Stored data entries
BEGIN

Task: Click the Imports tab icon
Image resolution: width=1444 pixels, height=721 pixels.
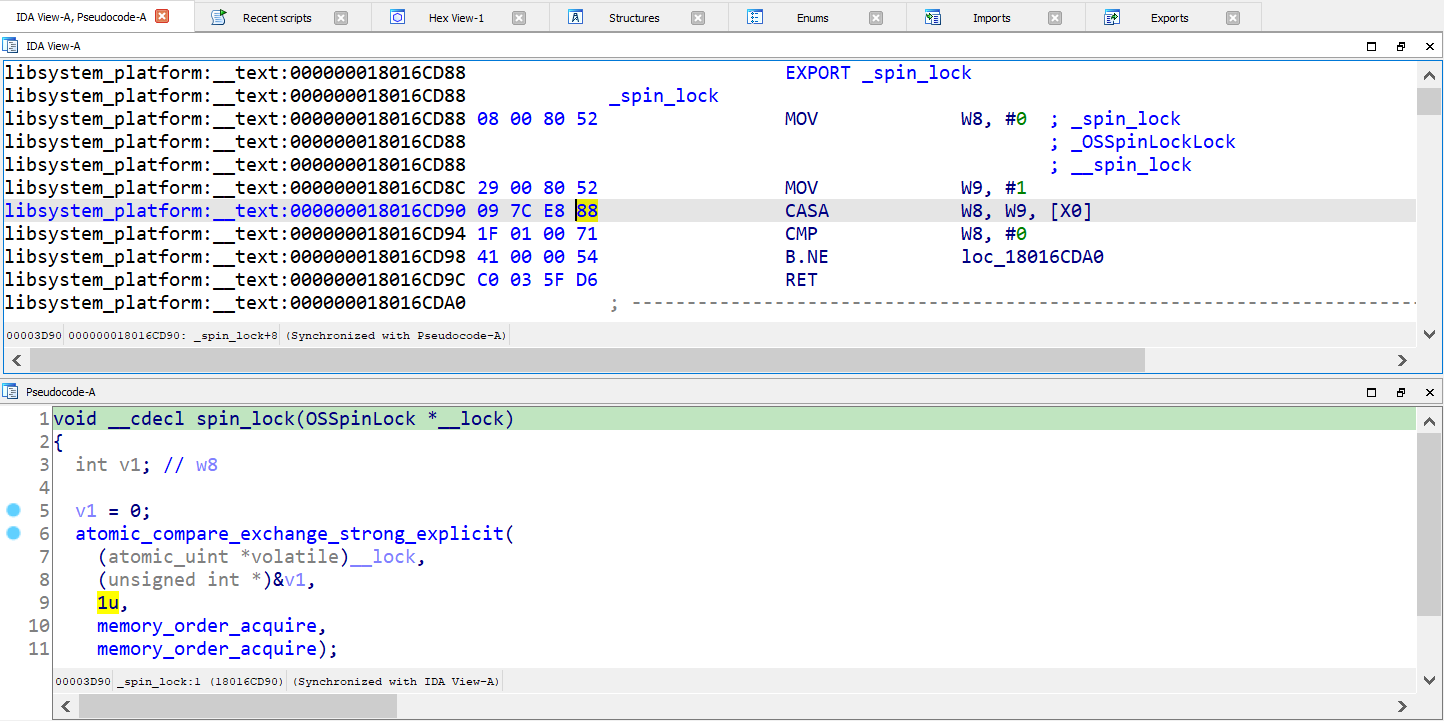Action: (x=933, y=17)
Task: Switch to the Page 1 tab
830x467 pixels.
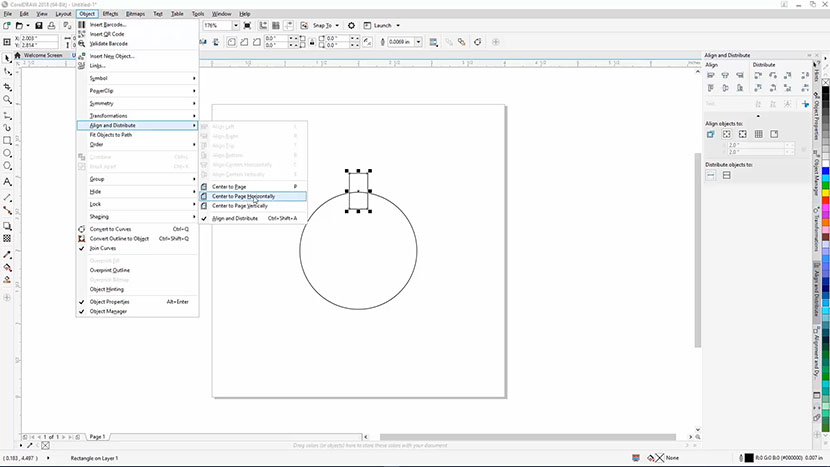Action: [97, 437]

END

◆ HOW TO COMPLETE THIS TASK: Exactly as they appear above, print all the lines, but not the pictures.

◆ FINISHED TASK:
Task: Click the Imports tab icon
Image resolution: width=1444 pixels, height=721 pixels.
Action: (x=933, y=17)
Task: Switch to the Page 1 tab
830x467 pixels.
Action: [97, 437]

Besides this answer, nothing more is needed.